The Sonata was written in 1886, as a wedding present for the great violinist Eugène Ysaÿe (1858-1931), like Franck a native of Liège, Belgium.  The first public performance was given by Ysaÿe and pianist Léontine Bordes-Pène in Brussels on December 16, 1886, at a concert devoted to Franck's works.  The Sonata had an enormous success.  The director of the Brussels Conservatoire congratulated the composer with the words:  "You have transformed chamber music:  thanks to you a new vision of the future has been revealed to our eyes."

The director was not exaggerating.  Franck had introduced into chamber music certain techniques never previously used in that medium.  Inspired by Liszt's symphonic poems, Franck linked the four movements of the Sonata together by a network of thematic recurrences.  The characters of the themes are sometimes fundamentally transformed in this process.  Franck also used counterpoint more extensively than did most Romantic composers—in part because, as an organ player, he was deeply immersed in the music of J.S. Bach.  Moreover, Franck had been touched by the style of Richard Wagner, who had died in 1883 but was still the most controversial modern composer in Europe.  In the Violin Sonata, Franck repeatedly used a variant of the famous "Tristan" chord.  He combined all these influences, however, with a boundless melodic invention all his own. 

The Sonata has an unusual movement sequence.  In most sonatas, the longest and weightiest movement comes at the beginning.  In the Franck sonata, this movement stands in second place, preceded by a dreamy "Allegretto ben moderato."  The passionate second movement is in the key of D minor that was often used to depict tempestuous emotions.  The third movement is a "Recitativo-Fantasia" that, in what was an extraordinary move in 1886, entirely dispenses with the idea of a main tonal center.

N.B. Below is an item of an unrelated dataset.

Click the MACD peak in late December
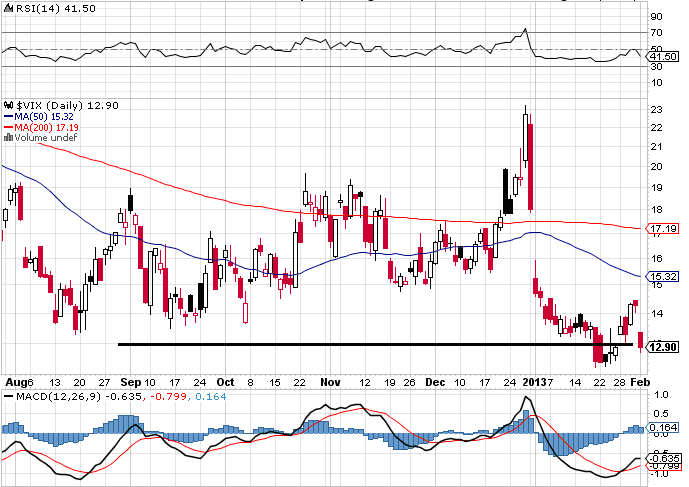Image resolution: width=689 pixels, height=487 pixels. pos(526,399)
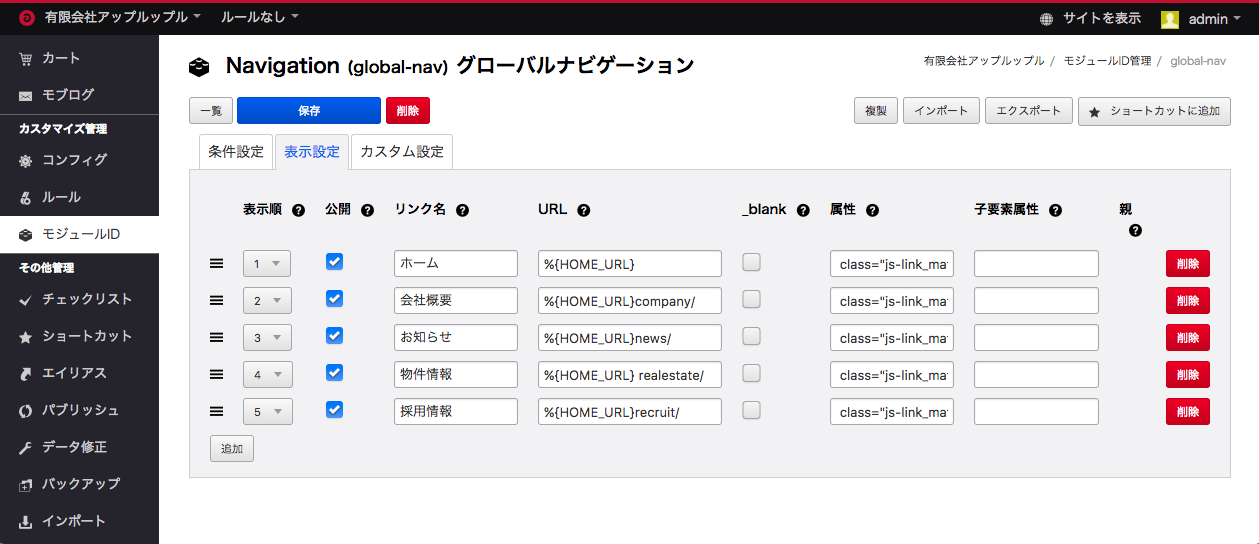Switch to the 条件設定 tab
The height and width of the screenshot is (544, 1259).
(x=236, y=152)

The key changes constantly during the two unaccompanied cadenzas, separated by a nostalgic recollection of the first movement's opening melody on the piano.  The movement continues with an "aria" for violin that is in turn lyrical and dramatic, with a molto lento e mesto ("very slow and sad") ending.  Finally, the fourth movement crowns the Sonata with a real tour de force:  its initial melody is played by the two instruments in canon—that is, the melodic lines are the same, with the string instrument starting one measure after the piano.  The remaining themes come from the third movement, turning the "aria" into a major dramatic outburst.  A recapitulation of the canon theme and a short, exuberant coda ends this great sonata.

In 1888, Franck's friend and colleague at the Conservatoire, cellist Jules Delsart (1844-1900), arranged the sonata for cello and piano, with the composer's blessing.  Since then, the sonata has been one of the cornerstones of both the violin and the cello repertoire.